Mortgage rules could get much easier

Good news for first home buyers and the upwardly mobile as strict lending rules could be about to be relaxed

Mortgage rules could get much easier

FCA chief executive Nikhil Rathi’s ears are probably still smarting. A few short months ago, a cross-party group of MPs and Lords called the department “incompetent at best, dishonest at worst.”  That came on the back of Chancellor Rachel Reeves’ speech at Mansion House a few days earlier that was followed by a ‘remit’ letter telling the regulator to stop regulating just for the sake of it, and to have an eye on economic growth.

Following on from its dressing down, the FCA has now announced that it is considering relaxing the strict mortgage lending rules introduced after the 2008 financial crisis, sparking a debate on balancing economic growth with consumer protection.
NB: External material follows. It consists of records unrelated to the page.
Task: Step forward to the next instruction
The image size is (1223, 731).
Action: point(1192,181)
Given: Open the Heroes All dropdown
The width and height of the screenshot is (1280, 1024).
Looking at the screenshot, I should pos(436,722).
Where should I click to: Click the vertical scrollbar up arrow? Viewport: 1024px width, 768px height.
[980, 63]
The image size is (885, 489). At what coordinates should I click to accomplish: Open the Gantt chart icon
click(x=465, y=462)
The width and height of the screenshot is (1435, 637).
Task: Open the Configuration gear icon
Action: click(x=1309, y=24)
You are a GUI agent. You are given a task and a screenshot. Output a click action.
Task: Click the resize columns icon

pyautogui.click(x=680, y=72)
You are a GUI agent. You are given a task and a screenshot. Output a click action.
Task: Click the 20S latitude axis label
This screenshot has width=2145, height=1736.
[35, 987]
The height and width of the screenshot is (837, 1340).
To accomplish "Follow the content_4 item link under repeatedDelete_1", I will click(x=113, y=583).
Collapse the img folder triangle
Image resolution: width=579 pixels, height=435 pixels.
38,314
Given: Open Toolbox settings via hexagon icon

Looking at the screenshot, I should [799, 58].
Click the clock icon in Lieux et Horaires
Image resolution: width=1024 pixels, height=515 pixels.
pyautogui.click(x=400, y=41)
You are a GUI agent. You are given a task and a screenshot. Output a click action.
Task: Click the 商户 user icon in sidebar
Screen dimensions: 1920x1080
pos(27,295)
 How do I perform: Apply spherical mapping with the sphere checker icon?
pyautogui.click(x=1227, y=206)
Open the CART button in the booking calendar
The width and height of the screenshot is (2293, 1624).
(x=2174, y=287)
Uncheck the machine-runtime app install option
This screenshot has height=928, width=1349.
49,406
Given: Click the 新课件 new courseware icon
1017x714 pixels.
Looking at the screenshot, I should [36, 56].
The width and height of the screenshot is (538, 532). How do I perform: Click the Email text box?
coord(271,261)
The move comes as part of a broader government-led initiative to boost the economy by reducing regulatory barriers.

Read more: FCA says 'don't race to the bottom' as it pushes against deregulation

In a letter to Prime Minister Sir Keir Starmer, Chancellor Rachel Reeves, and Business Secretary Jonathan Reynolds, FCA chief executive Nikhil Rathi highlighted the potential for “deep reforms” to support growth through 2030. The proposals include simplifying responsible lending rules and revisiting affordability stress tests for mortgages. These rules, implemented to curb risky lending practices, require banks to test whether borrowers can handle higher interest rates and limit loans as a multiple of income or property value.

Rathi acknowledged that loosening mortgage rules could increase the number of first-time buyers and help existing homeowners move up the property ladder. However, he emphasised the need for "enduring acceptance" of potential failures and harm as part of risk-based regulatory choices.

“The balance between consumer protection and promoting growth is not an easy one,” he said. In what may be an attempt to push back, he challenged the politicians to give him metrics for "tolerable failures", ensuring that the push for growth does not compromise financial stability. This is not the first warning he has given Reeves or other politicians. Shortly before Reeves’ Mansion House speech he said that these changes would inevitably lead to more failures. “The test will come when things go wrong, and it will be crucial to see how parliament responds,” he said.

Read more: FCA is incompetent or dishonest – lawmakers

The mortgage industry has been quick to praise the moves, with Charles Roe, director of mortgages at UK Finance, welcoming the potential reforms, stating, "Reviewing the mortgage lending rules would help with affordability issues, not just for first-time buyers but also those looking to move further up the housing ladder."

While many in the industry have embraced the prospect of change, some experts remain cautious. Sir Vince Cable, former Liberal Democrat business secretary, warned against repeating the mistakes of the past. “This seems ominously similar to trends two decades ago which culminated in the mad 125% Northern Rock mortgages and self-certification, which did not end well,” he said to the FT. He also cautioned that relaxing rules without increasing housing supply could exacerbate affordability issues by driving up demand.

The FCA’s letter also floated the idea of scrapping the £100 limit on contactless card transactions, aligning them with digital wallets that set their own limits. Other proposals include streamlining anti-money laundering checks, reducing transaction reporting for companies, and enabling startups to launch with partial authorisation.

Read more: It's not quite "wind your necks in" but maybe "settle down a bit chaps?"

The Treasury has expressed interest in the FCA's recommendations, with Chancellor Reeves pledging to examine them further.

While the FCA’s proposals are aimed at spurring economic growth, they must undergo rigorous consultation and review. The debate underscores the challenge of fostering an environment conducive to growth without compromising financial stability or consumer protection.